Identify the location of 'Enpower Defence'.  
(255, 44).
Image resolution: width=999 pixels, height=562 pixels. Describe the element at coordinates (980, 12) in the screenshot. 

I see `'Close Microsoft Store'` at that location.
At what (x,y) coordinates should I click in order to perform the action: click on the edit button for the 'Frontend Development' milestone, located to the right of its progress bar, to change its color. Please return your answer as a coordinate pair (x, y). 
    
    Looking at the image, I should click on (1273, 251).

--

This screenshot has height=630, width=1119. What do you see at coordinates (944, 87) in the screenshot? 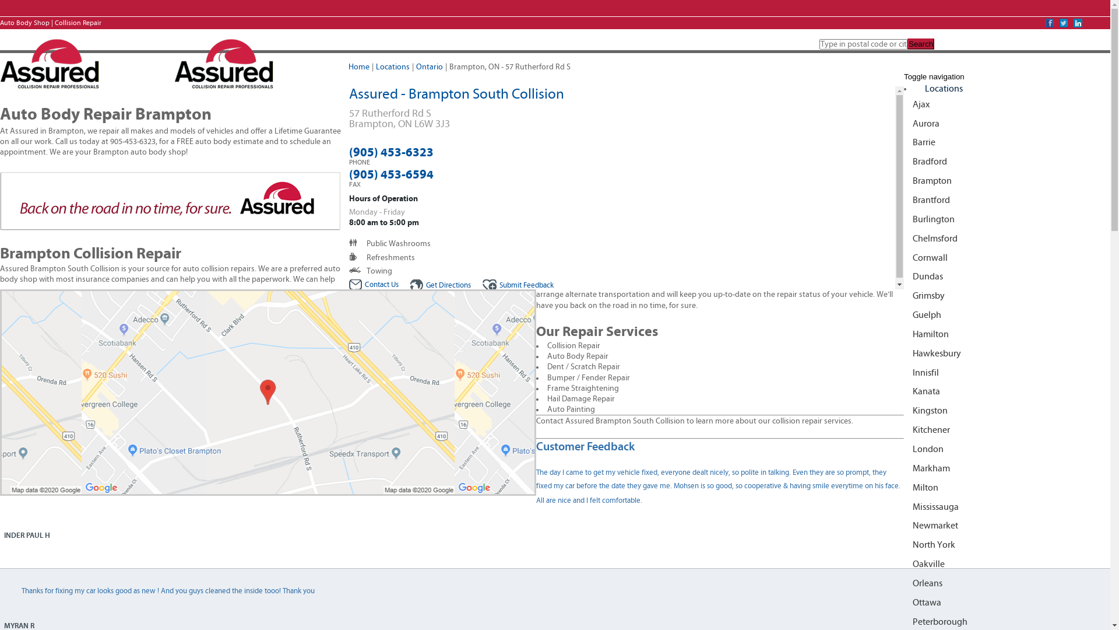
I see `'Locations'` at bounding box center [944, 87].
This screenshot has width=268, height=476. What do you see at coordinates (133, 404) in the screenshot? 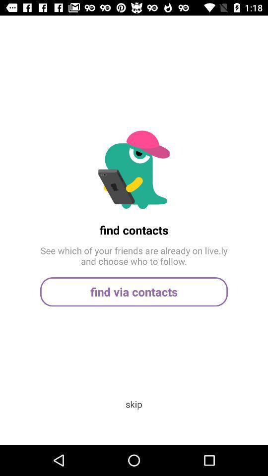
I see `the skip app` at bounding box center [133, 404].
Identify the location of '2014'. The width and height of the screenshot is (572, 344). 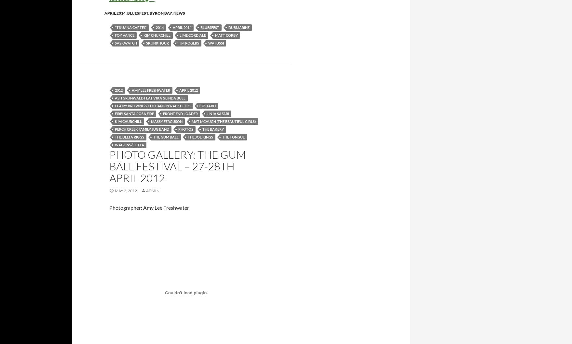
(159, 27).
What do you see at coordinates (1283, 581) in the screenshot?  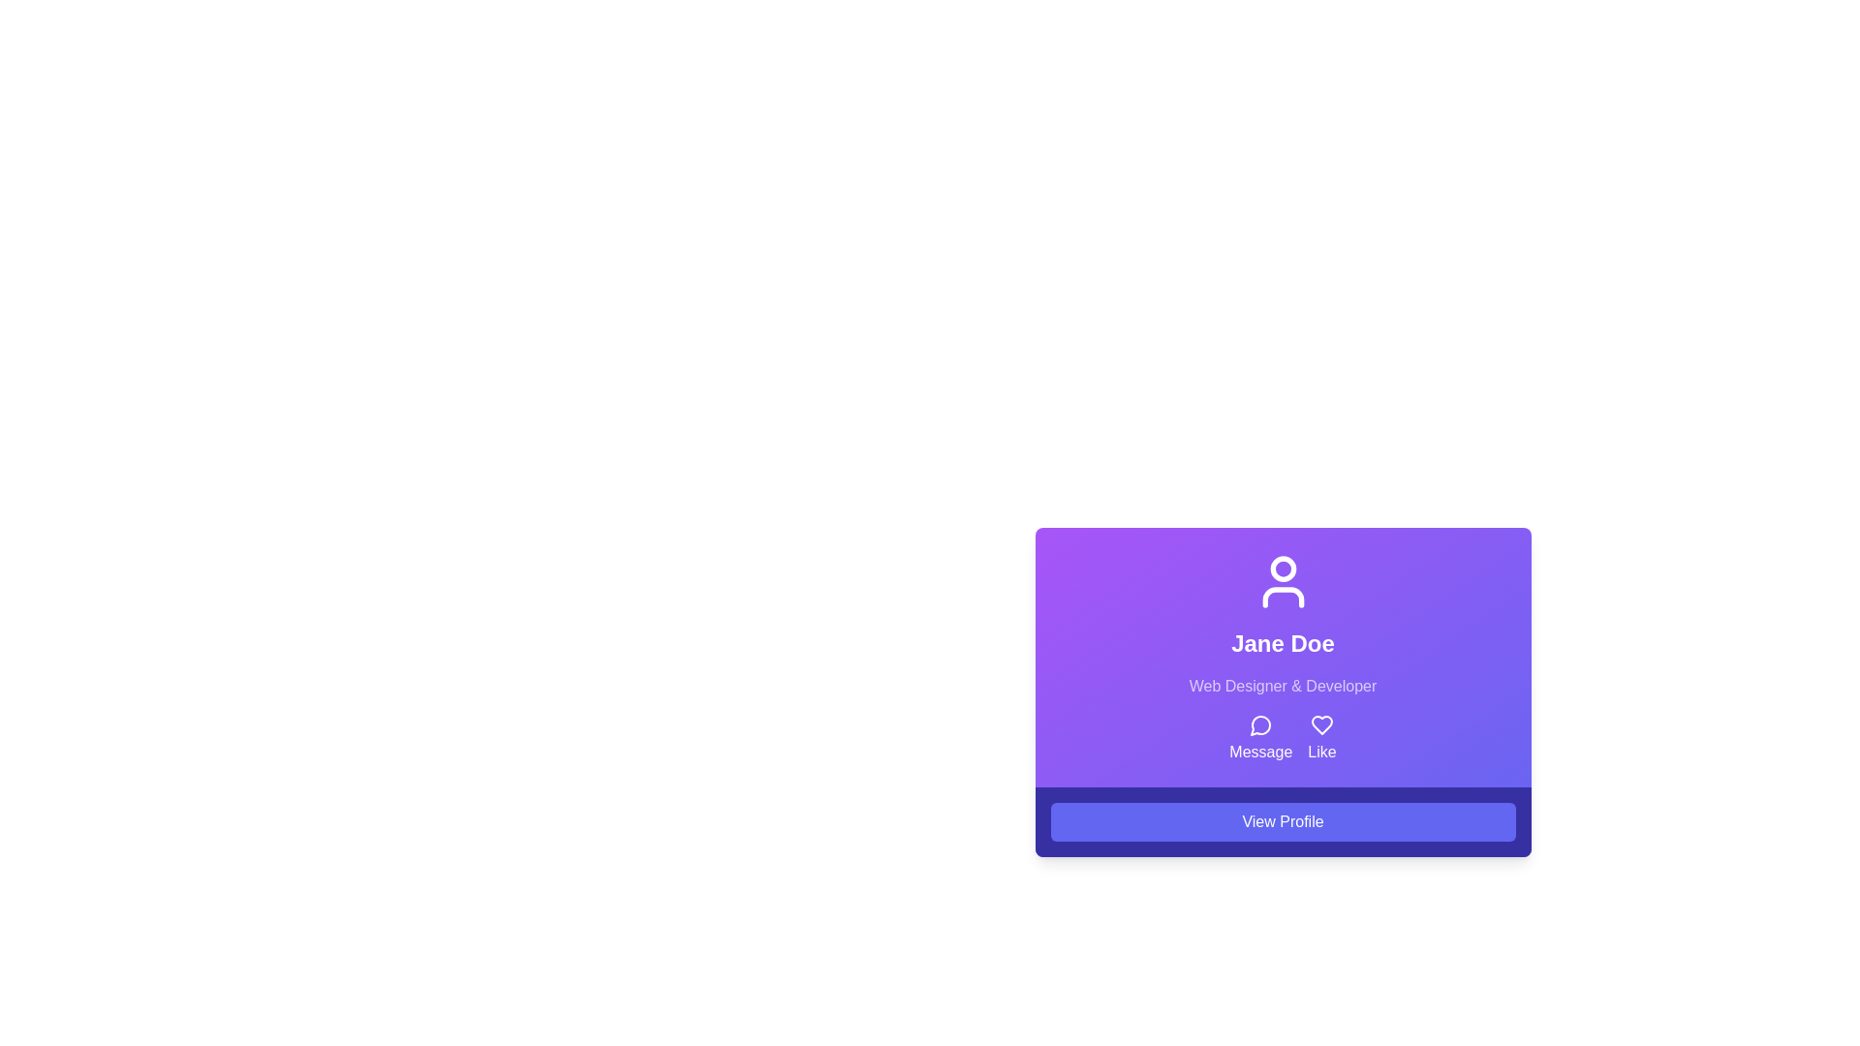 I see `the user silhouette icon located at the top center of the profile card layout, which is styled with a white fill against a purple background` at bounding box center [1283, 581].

--

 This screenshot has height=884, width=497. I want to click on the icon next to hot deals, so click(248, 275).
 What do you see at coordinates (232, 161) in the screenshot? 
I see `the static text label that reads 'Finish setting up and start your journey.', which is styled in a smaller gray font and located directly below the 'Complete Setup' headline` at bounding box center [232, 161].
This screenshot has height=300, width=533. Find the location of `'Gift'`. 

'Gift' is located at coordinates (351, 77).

THE REQUEST |
Copy out the data word for word, starting at the line that contains "This screenshot has height=300, width=533." and ending after the line that contains "coordinates (351, 77).".

ANSWER FOR THIS EXERCISE |
This screenshot has height=300, width=533. Find the location of `'Gift'`. 

'Gift' is located at coordinates (351, 77).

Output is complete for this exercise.